Процессию несло в нашу сторону, и какое-то время толпа тащила нас вслед за ними. Я задавался вопросом, узнает ли он меня, но он не узнал. Им с тучной женщиной приходилось кричать, чтобы услышать друг друга. Она спросила, как долго он рассчитывает продержаться без сна, на что он в ответ прокричал, что когда был молодым, мать заходила к нему в комнату посреди дня и за ноги вытаскивала его из кровати. «Она спрашивала, неужели я таким вот образом собираюсь стать доктором», – прокричал он: «Гуляешь всю ночь напролет». И я ответил ей: «Что, доктором? Я-то думал, что учусь на алкоголика».

Мы проследовали за ними к воротам малого гетто на улице Хлодной, где немецкая и польская полиция проверяла удостоверения личности. Пропустили все тележки сиротского дома, кроме одной. Тележка с картошкой осталась возле домика охранников. Извозчик, уперев руки в бока, наблюдал за тем, как двое польских полицейских распрягают его лошадь. Он стянул маску, и та висела у него под подбородком. Перо трепетало за ухом.

– Что происходит? – спросил Корчак польского полицейского, который стоял напротив нас. – Почему не пропустили мою повозку?

– Это не ваша повозка, – сообщил ему один из немецких полицейских.

– Нет, это моя повозка.

Они начали спорить об этом на немецком. Тучная женщина пришла в ужас и пыталась протолкнуть Корчака в ворота, но он оттолкнул ее руки. Он что-то крикнул немцу в лицо, после чего повторил то же самое польскому полицейскому. Что-то такое, мол, если немец не вернет картошку, он подаст жалобу о краже его начальству. Скучающее выражение исчезло с лица немца, и он произнес по-польски:

– Так ты меня пытаешься запугать, жид?

И тут Лутек так сильно дернул меня сзади за рубашку, что она порвалась.

– А вы тоже с ним? – спросил польский полицейский, делая шаг в нашу сторону. Он указал на Корчака дубинкой. – Он пьян?

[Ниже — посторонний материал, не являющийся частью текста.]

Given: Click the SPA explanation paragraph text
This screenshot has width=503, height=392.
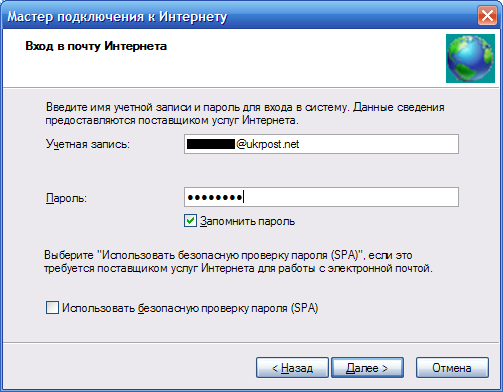Looking at the screenshot, I should [x=238, y=262].
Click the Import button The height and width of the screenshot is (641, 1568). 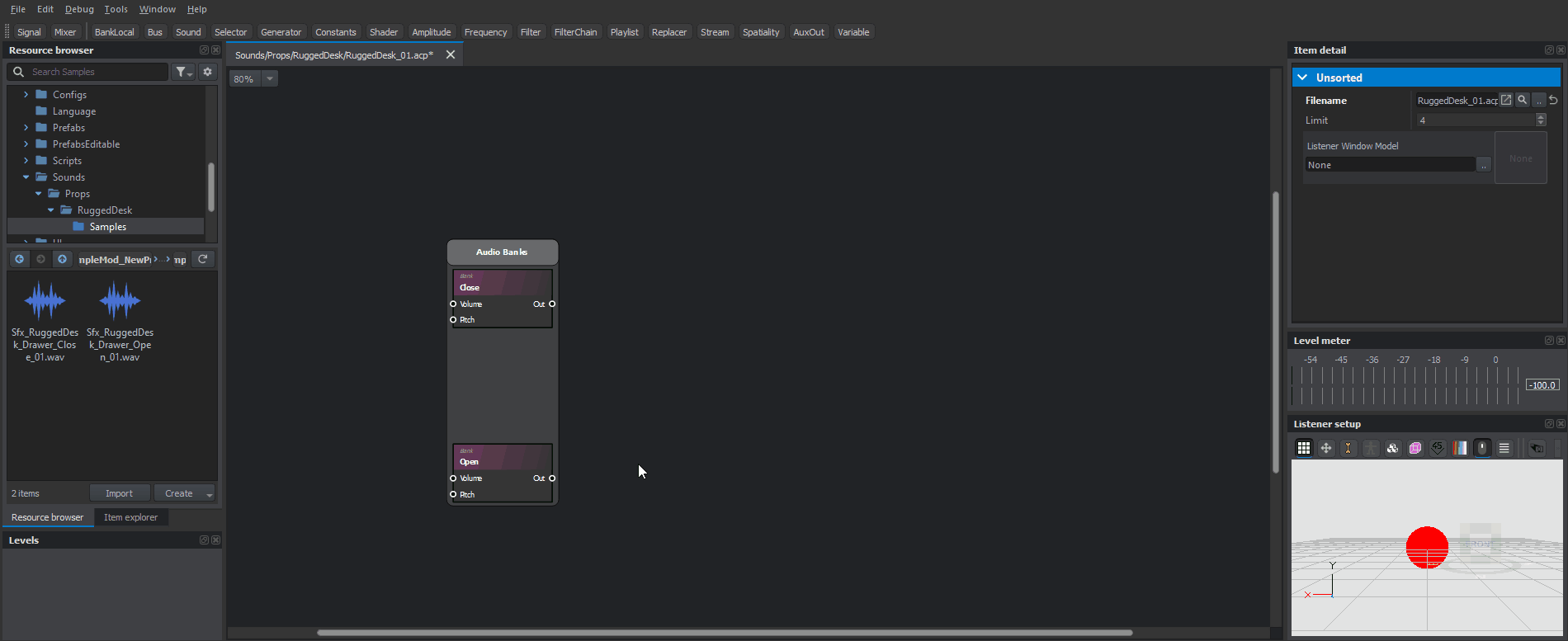(119, 493)
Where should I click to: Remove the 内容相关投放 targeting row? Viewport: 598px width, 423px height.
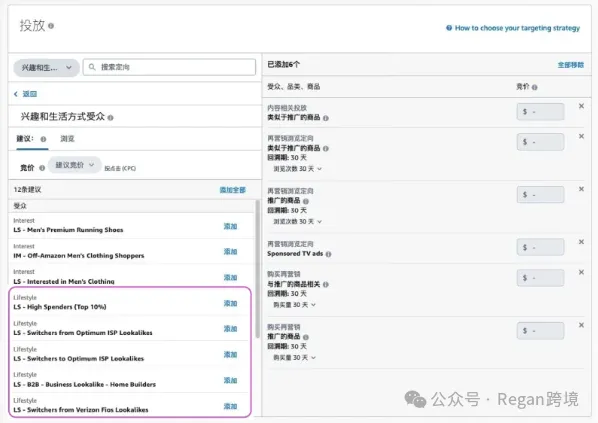(581, 106)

– Я понятия не имею, что с ним, – сказал я полицейскому, и Лутек снова дернул меня, а женщина, которая держала курицу в плетеной клетке, протиснулась вперед и почти снесла полицейского с ног. Он ударил ее дубинкой сначала раз, потом еще два, и Лутек закричал мне в ухо: «Что это, по-твоему, такое? Представление?» – и так резко меня рванул, что я упал на колени, после чего он поднял меня на ноги и утащил вниз по улице.

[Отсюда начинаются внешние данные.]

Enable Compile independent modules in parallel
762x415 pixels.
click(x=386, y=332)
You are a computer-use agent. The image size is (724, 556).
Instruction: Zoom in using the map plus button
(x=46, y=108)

СЕМЬИ СЕЛИЛИСЬ В КОРИДОРАХ И СРАЖАЛИСЬ за место на тротуаре. Одна заняла нашу лестничную клетку у верхнего этажа. Они проветривали свою одежду и постельное белье на наших перилах. Никто не предупреждал, что гетто закроют и рынки за стенами объявят незаконными. Перед продуктовыми магазинами выстроились очереди, и весь товар был скуплен. Наша семья, конечно, не была к этому готова и не запаслась деньгами. К соседям напротив въехали еще две семьи, и мама сказала, что к нам тоже кто-нибудь заселится – это лишь вопрос времени. Когда она жаловалась по этому поводу, отец напомнил ей, что христианка, которой принадлежал этот дом, прожила здесь тридцать семь лет и, когда ей пришлось выехать, она оставила почти всю свою мебель. Он подбадривал себя зачитыванием списков убитых немцев из газеты. Он называл этот раздел «своим счастливым уголком». Кроме того, он доплачивал десять грошей за немецкую газету, в которой демонстрировались города, попавшие под бомбежки союзников.

Мы слышали, что малое гетто напротив Хлодной привлекло зажиточных евреев и было не так плотно забито людьми. Сосед рассказал, что в квартире напротив жило девять человек на одну комнату. Семья с нашей лестничной клетки пригласила к себе еще несколько родственников и по бартеру обменивала старую одежду и сахарин на улице напротив дома, они также кричали и устраивали ссоры среди ночи. По утрам приходилось через них переступать, чтобы спуститься по лестнице.

Мои родители тоже ругались. Мама говорила, что мы живем как изгои и что квартира грязная, а отец отвечал, что если нет денег на хлеб, значит, и на мыло тоже нет. Она говорила, что, когда мы подхватим тиф, деньги на мыло уже не понадобятся, а он отвечал, что когда мы его подхватим, то ему, по крайней мере, не придется слушать ее жалобы. Старший брат заявлял им, что, по его мнению, семейные пары не должны ругаться так, как ругались они.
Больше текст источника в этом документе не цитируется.